**Arahan Tugas A**
Sunting daftar mulai dari baris yang memuat "Task: Expand the Government and industry menu" sampai akhir daftar dengan mengganti "Open" menjadi "Launch", tanpa mengubah apa pun selainnya. Tulis bagian daftar itu saja.

**Teks Sumber**
Sabtu, 05 Januari 2013

Ekonomi pada Tahun Politik


Ekonomi pada Tahun Politik
Sasongko Tedjo ;  Wartawan Suara Merdeka di Semarang
SUARA MERDEKA,  05 Januari 2013



Dulu, sering dikatakan ekonomi dan politik itu ibarat dua sisi keping mata uang. Artinya, keduanya saling bergantung dan memengaruhi. Tetapi sekarang tidak selamanya begitu. Kegaduhan politik yang bakal terjadi pada 2013 diyakini tidak akan sampai menggoyahkan perekonomian yang sudah memiliki basis pertumbuhan kuat. Terkecuali kegaduhan politik itu menjadi destruktif dan tidak produktif. Ibarat kapal sedang melaju di samudera, ombak tenang tetapi kapal bisa oleng karena penumpang ribut di dalam.

Tampaknya kegaduhan politik tak mengganggu ketenangan ekonomi. Masyarakat juga sudah mulai memiliki imunitas politik karena tak peduli lagi dengan persoalan yang diangkat ke permukaan dan itu lebih terkait urusan elite. Maka yang terjadi pastilah business as usual. Bahkan tahun politik juga bisa ditandai dengan penggelontoran uang yang lebih besar dan dari sisi ekonomi itulah yang dinamakan demand.

**Data Tersedia**
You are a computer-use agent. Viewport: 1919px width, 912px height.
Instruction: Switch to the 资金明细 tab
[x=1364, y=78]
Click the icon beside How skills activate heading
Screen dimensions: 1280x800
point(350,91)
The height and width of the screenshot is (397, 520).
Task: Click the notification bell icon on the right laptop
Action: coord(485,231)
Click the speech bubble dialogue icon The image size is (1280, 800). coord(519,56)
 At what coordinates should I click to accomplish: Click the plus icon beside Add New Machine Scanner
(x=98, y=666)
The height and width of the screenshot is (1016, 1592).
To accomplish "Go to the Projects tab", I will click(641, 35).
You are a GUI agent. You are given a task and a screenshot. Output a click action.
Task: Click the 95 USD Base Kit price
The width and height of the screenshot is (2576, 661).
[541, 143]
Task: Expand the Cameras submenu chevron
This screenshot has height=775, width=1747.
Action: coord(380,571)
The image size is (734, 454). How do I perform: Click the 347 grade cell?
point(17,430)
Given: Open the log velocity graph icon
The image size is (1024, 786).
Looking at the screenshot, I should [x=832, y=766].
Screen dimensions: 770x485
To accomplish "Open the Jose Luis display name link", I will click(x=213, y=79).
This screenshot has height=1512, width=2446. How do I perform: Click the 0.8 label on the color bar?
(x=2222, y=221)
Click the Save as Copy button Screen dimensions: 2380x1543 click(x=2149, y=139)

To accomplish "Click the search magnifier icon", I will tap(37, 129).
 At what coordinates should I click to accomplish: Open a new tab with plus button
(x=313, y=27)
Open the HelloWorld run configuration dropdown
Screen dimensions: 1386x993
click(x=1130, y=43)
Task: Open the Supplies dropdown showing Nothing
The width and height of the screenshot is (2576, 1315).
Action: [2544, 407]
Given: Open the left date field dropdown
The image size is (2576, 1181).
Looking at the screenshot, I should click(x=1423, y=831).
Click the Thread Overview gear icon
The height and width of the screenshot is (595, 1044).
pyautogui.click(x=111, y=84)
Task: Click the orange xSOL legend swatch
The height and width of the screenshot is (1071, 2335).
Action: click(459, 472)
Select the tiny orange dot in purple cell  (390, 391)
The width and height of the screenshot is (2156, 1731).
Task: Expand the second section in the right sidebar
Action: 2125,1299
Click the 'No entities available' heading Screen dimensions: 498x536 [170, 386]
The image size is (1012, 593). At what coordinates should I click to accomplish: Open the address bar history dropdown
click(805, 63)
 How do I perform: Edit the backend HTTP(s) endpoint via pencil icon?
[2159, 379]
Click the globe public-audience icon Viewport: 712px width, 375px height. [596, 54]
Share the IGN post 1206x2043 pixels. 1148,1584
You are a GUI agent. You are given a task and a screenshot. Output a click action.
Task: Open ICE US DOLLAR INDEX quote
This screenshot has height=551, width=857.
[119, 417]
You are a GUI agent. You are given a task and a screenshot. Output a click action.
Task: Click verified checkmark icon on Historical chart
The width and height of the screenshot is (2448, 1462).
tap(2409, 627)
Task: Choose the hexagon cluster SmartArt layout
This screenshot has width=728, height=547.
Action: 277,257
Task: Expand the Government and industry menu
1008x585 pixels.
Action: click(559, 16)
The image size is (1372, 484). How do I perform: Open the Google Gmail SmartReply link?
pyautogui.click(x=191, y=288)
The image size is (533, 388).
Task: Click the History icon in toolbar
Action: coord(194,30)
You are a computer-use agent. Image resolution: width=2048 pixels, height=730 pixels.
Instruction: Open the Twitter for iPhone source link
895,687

**Arahan Tugas B**
Tuliskan kembali seluruh artikel tentang ekonomi pada tahun politik tanpa perubahan sedikit pun.

**Hasil Latihan A**
Task: Expand the Government and industry menu
1008x585 pixels.
Action: click(559, 16)
The image size is (1372, 484). How do I perform: Launch the Google Gmail SmartReply link?
pyautogui.click(x=191, y=288)
The image size is (533, 388).
Task: Click the History icon in toolbar
Action: coord(194,30)
You are a computer-use agent. Image resolution: width=2048 pixels, height=730 pixels.
Instruction: Launch the Twitter for iPhone source link
895,687

**Hasil Latihan B**
Sabtu, 05 Januari 2013

Ekonomi pada Tahun Politik


Ekonomi pada Tahun Politik
Sasongko Tedjo ;  Wartawan Suara Merdeka di Semarang
SUARA MERDEKA,  05 Januari 2013



Dulu, sering dikatakan ekonomi dan politik itu ibarat dua sisi keping mata uang. Artinya, keduanya saling bergantung dan memengaruhi. Tetapi sekarang tidak selamanya begitu. Kegaduhan politik yang bakal terjadi pada 2013 diyakini tidak akan sampai menggoyahkan perekonomian yang sudah memiliki basis pertumbuhan kuat. Terkecuali kegaduhan politik itu menjadi destruktif dan tidak produktif. Ibarat kapal sedang melaju di samudera, ombak tenang tetapi kapal bisa oleng karena penumpang ribut di dalam.

Tampaknya kegaduhan politik tak mengganggu ketenangan ekonomi. Masyarakat juga sudah mulai memiliki imunitas politik karena tak peduli lagi dengan persoalan yang diangkat ke permukaan dan itu lebih terkait urusan elite. Maka yang terjadi pastilah business as usual. Bahkan tahun politik juga bisa ditandai dengan penggelontoran uang yang lebih besar dan dari sisi ekonomi itulah yang dinamakan demand.